Quinine has been used to treat leg cramps, and sometimes is still prescribed for this purpose, despite very poor evidence that it even works. Over-the-counter quinine pills for leg cramps were taken off the market due to nasty side effects as well as the just-mentioned lack of good evidence. The typical prescription pill contains 324 mg of quinine and is primarily used to fight malaria, usually with two or three pills per day. The side effects are a risk you take and have to weigh against the anti-malaria benefit.
Some people still recommend taking quinine for leg cramps by drinking tonic water. Tonic water contains about 80 mg of quinine per liter. The FDA allows this because it’s not enough to have a bad effect, unless you drank several liters of the stuff at once. If you down five liters of Schweppes Tonic Water at one time you might win a contest and then belch for a long time.
The Hyland’s Leg Cramps remedy contains .0078 mg per tablet. Even if quinine actually helped with leg cramps, this amount would have no effect whatsoever. This is what’s called a “trace amount.” You could eat hundreds of these pills and not worry about quinine side effects. Or any other effects.
The weird thing is that this remedy doesn’t even follow the bizarre theory behind homeopathy as I understand it. In homeopathy, I thought the idea was to ingest tiny amounts of something that actually would cause your symptoms if taken in a large dose. For example, homeopaths use a form of arsenic, which is literally diluted out of existence, to treat digestive disorders. My friend Mr. Bastian, who called my attention to this ad in the first place, says that some homeopathy uses tiny, tiny amounts of actual medicine instead of symptom-causing stuff. I didn’t know about that.

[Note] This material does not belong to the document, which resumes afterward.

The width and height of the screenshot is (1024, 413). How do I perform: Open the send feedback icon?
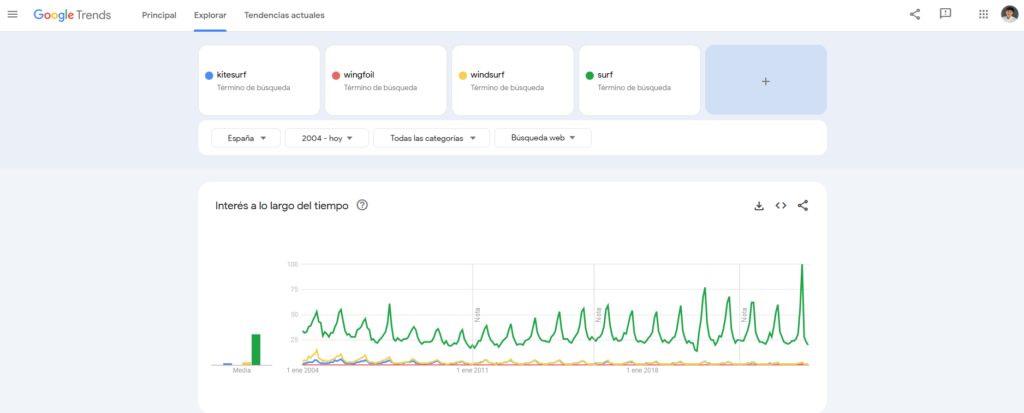click(x=945, y=14)
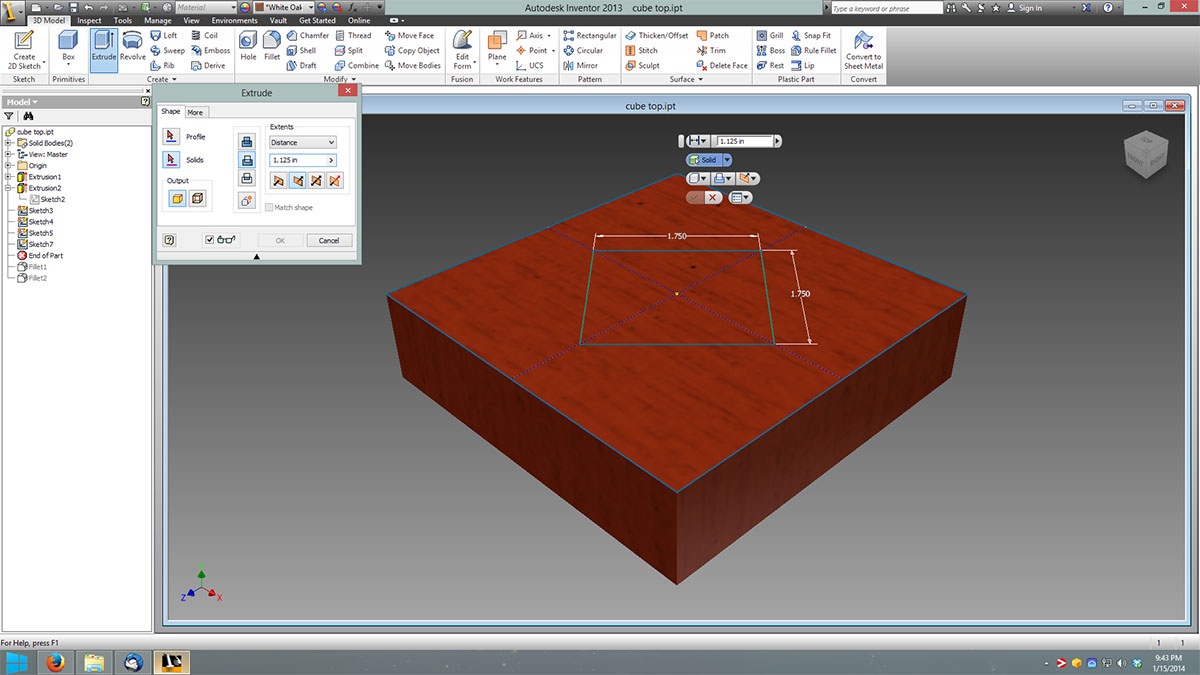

Either way however, I’m certain that homeopathic “medicine” is supposed to be more powerful the more you dilute it. So if you took Hyland’s Leg Cramps, which contains 1/1,000th of the amount of quinine you’d receive by drinking eight ounces of tonic water, and then diluted it even more, and then banged the container against an elastic surface ten times, watch out! If you took the super-diluted version, you’d probably be stumbling around with rubbery legs for a week. Right?
It’s safe. It’s natural. It’s on sale. It works as well as a placebo. It magically transfers money from your wallet into a black hole. Thanks Bartell Drugs. It’s not enough to earn a profit selling real medicine. If customers want it, you’ll gladly sell them something useless.